• _Exercise requirements_
Return, copied in full, every line of the material that contains the word "Expand". Matching is case-sensitive.

(Element and text location data)

_ _ _ _

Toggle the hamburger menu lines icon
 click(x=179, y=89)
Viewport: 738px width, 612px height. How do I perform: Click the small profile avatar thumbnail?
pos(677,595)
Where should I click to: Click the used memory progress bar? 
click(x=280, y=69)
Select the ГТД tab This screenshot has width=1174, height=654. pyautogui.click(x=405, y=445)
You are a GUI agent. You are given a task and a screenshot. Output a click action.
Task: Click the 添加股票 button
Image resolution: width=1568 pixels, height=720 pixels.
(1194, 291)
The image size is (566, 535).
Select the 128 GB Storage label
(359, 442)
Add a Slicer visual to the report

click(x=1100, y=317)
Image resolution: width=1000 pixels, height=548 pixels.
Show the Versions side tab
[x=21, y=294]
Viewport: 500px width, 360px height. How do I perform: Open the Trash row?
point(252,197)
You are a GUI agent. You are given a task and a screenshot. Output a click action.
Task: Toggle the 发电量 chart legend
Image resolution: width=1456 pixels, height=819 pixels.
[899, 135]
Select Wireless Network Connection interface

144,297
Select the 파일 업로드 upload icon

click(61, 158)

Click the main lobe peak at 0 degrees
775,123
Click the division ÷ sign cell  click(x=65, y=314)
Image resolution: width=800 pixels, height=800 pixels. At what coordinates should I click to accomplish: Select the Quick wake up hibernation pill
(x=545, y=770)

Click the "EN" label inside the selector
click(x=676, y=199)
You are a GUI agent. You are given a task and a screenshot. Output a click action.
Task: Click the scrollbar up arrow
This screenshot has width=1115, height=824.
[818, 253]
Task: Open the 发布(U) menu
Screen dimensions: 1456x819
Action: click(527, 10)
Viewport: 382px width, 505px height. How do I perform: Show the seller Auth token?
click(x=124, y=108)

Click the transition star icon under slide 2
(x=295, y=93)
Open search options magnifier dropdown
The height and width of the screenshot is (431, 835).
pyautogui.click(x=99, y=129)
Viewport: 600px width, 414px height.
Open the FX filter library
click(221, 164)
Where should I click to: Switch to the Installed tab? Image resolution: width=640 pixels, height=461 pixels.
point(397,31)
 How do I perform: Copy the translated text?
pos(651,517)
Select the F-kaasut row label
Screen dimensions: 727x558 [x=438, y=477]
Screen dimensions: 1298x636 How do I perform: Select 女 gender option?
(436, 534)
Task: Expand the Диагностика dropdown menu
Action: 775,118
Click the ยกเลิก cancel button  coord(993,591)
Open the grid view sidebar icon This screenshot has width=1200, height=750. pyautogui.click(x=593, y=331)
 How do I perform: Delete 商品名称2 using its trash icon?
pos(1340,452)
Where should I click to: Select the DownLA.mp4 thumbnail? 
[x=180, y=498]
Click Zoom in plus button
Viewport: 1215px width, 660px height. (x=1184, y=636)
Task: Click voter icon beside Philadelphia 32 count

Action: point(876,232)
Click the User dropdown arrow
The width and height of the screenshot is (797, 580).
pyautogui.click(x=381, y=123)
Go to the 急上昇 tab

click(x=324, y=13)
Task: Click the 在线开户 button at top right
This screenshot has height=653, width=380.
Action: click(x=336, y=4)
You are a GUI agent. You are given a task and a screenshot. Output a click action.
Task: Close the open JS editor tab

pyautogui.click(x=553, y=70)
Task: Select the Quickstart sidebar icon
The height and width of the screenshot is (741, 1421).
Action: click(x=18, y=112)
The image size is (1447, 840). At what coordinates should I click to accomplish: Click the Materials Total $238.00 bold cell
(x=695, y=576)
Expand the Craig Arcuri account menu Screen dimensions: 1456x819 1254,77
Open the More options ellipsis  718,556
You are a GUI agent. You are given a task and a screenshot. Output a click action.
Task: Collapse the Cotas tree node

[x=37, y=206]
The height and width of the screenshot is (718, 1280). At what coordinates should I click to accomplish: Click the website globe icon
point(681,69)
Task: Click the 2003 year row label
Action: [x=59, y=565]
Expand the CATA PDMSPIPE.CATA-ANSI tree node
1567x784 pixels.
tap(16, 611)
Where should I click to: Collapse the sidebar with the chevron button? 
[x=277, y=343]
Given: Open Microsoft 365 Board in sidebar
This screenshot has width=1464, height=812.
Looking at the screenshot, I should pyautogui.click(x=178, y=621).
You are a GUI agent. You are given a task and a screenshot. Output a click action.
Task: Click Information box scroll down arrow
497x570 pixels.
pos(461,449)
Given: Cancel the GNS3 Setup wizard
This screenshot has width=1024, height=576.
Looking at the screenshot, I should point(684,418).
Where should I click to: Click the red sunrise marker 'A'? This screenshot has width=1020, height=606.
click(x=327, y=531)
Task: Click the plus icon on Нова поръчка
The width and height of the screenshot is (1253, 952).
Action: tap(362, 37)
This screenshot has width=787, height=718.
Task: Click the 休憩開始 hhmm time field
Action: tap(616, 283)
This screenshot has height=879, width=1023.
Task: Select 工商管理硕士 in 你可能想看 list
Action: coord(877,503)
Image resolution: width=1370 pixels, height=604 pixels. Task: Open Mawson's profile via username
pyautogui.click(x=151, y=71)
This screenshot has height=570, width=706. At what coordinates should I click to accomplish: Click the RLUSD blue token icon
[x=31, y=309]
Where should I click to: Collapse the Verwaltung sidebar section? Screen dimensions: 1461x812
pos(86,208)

_ _ _ _

• _Worked solution_
Task: Expand the Диагностика dropdown menu
Expand the Craig Arcuri account menu Screen dimensions: 1456x819 1254,77
Expand the CATA PDMSPIPE.CATA-ANSI tree node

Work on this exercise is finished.